Data gathered as a result of the contract changes, expected to go into effect Wednesday, will allow the fire department to decide whether the pilot program should be halted – or expanded, D’Orazi’s report says.

The partnership “has provided the community with local, reliable service by professional Emergency Medical Technicians,” Chief Executive Officer Deborah E. Stebbins wrote in a May 1 report to the Alameda Health Care District Board of Directors, which oversees the hospital, and will help the department increase revenues.

“It is the goal of AFD to expand their volume and revenue through the provision of more comprehensive coverage, which in turn will justify expanded equipment in the Fire Department,” Stebbins wrote.

The department pitched the basic life support service to the City Council in February 2012, in an effort to reap the benefits of what they said was a growing demand for non-emergency transport services.
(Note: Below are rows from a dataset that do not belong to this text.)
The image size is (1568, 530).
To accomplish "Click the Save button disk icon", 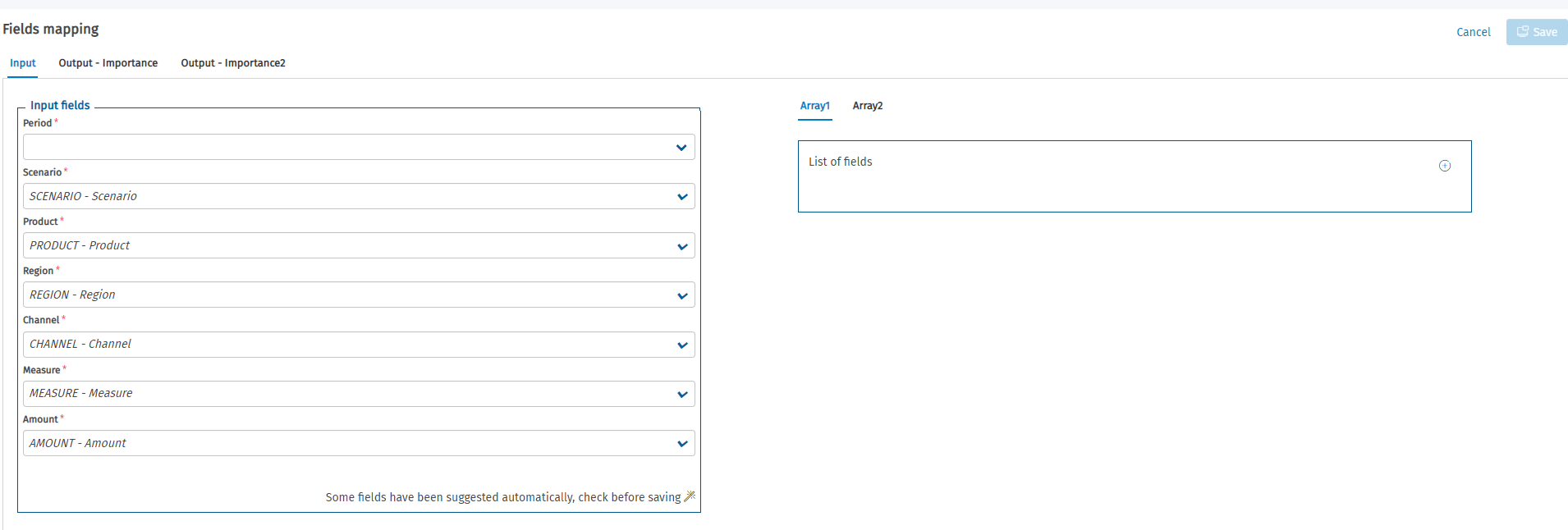I will coord(1523,31).
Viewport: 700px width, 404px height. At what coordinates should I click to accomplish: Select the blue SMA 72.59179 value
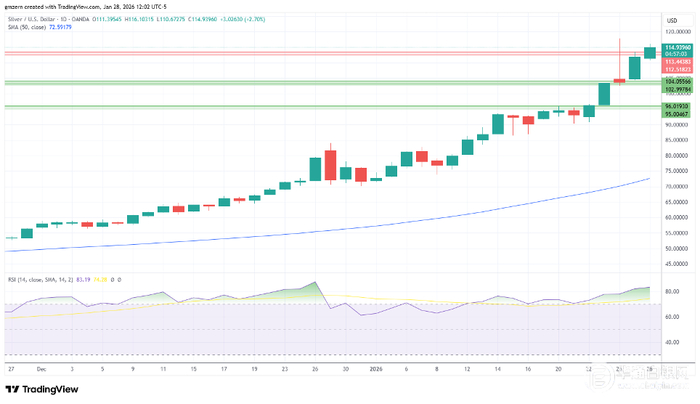point(60,27)
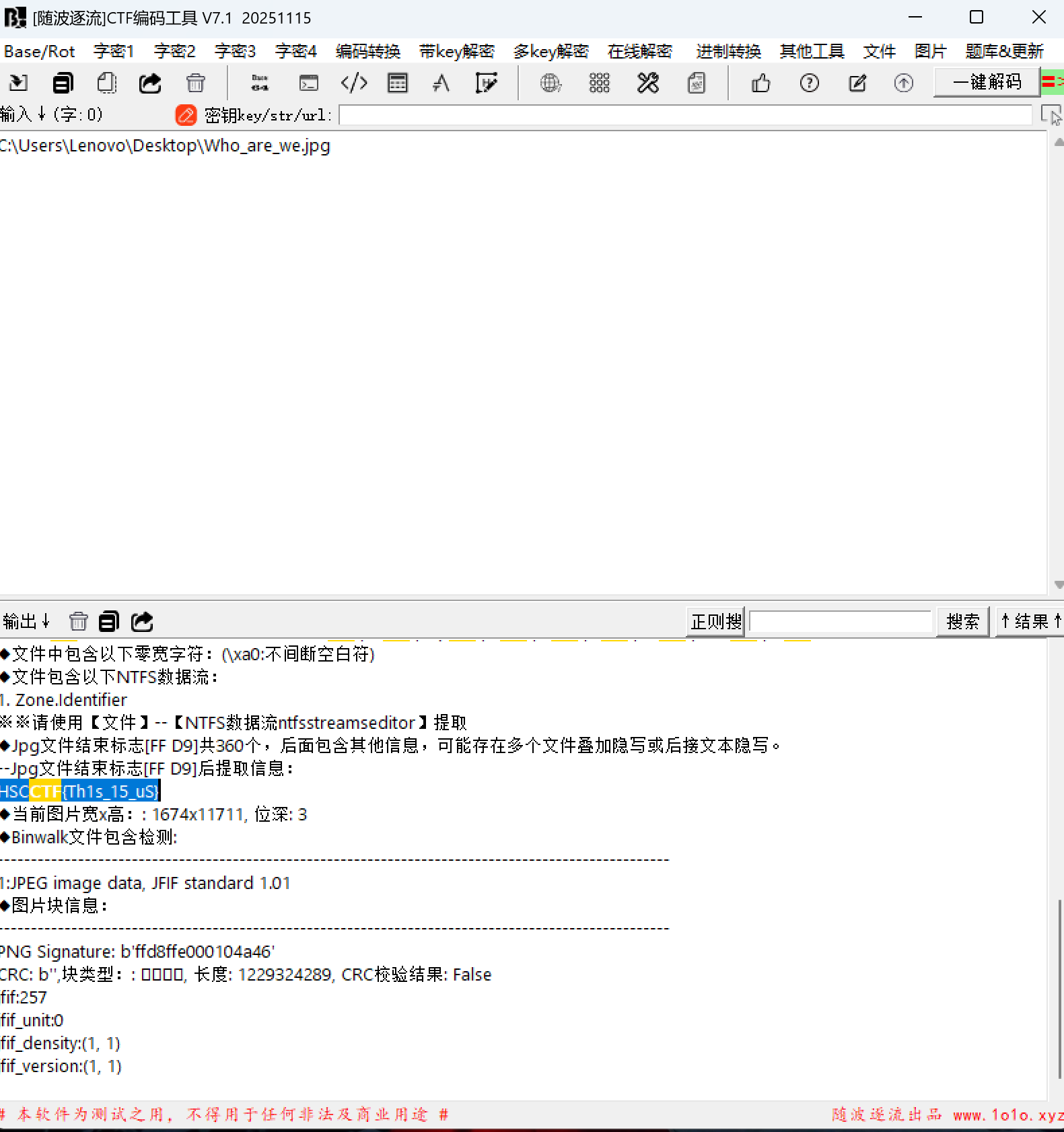The image size is (1064, 1132).
Task: Click the thumbs-up like icon
Action: click(x=760, y=83)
D’Orazi said the service could earn $72,879 in its initial year of operation and $218,853 over the course of the coming fiscal year, which begins July 1.

The department planned to hire a half-dozen emergency medical technicians at $17 an hour to staff the new service, which would work with skilled nursing facilities, dialysis units, hospitals and medical offices to provide services that had been offered by private, off-Island companies.

“The Department is confident that name recognition, reputation, local service, and aggressive marketing will make Alameda competitive in this endeavor,” D’Orazi wrote in a February 2012 report to the council.

A department spokesman couldn't say Monday whether the program was hitting revenue targets or whether other care providers in Alameda were using the service. He said the information would be available after Tuesday's council meeting.

D’Orazi, who also billed the service as a potential training ground for future fire department recruits, said Alameda Hospital was under contract with AMR to provide non-emergency transport services. (In her May 1 report, Stebbins said the hospital had been working with multiple transport providers.)

As the contract was being negotiated, in April 2012, Stebbins told the hospital board that income from the non-emergency transport service would help the department fund its existing ambulance service, which has lost money instead of reaping the profits fire managers once hoped it would but could also be costly and difficult to replace.

Using the department’s service, patients and care facilities can directly schedule transports to other facilities, doctor’s and dialysis appointments; the service also offers event standbys and CPR training.

Under the new agreement, a critical care trip would cost $838, while a non-emergency ride would cost $257.65. Gurney transport would cost $120 and a wheelchair transport, $35. Additional charges for mileage and waiting times would also apply.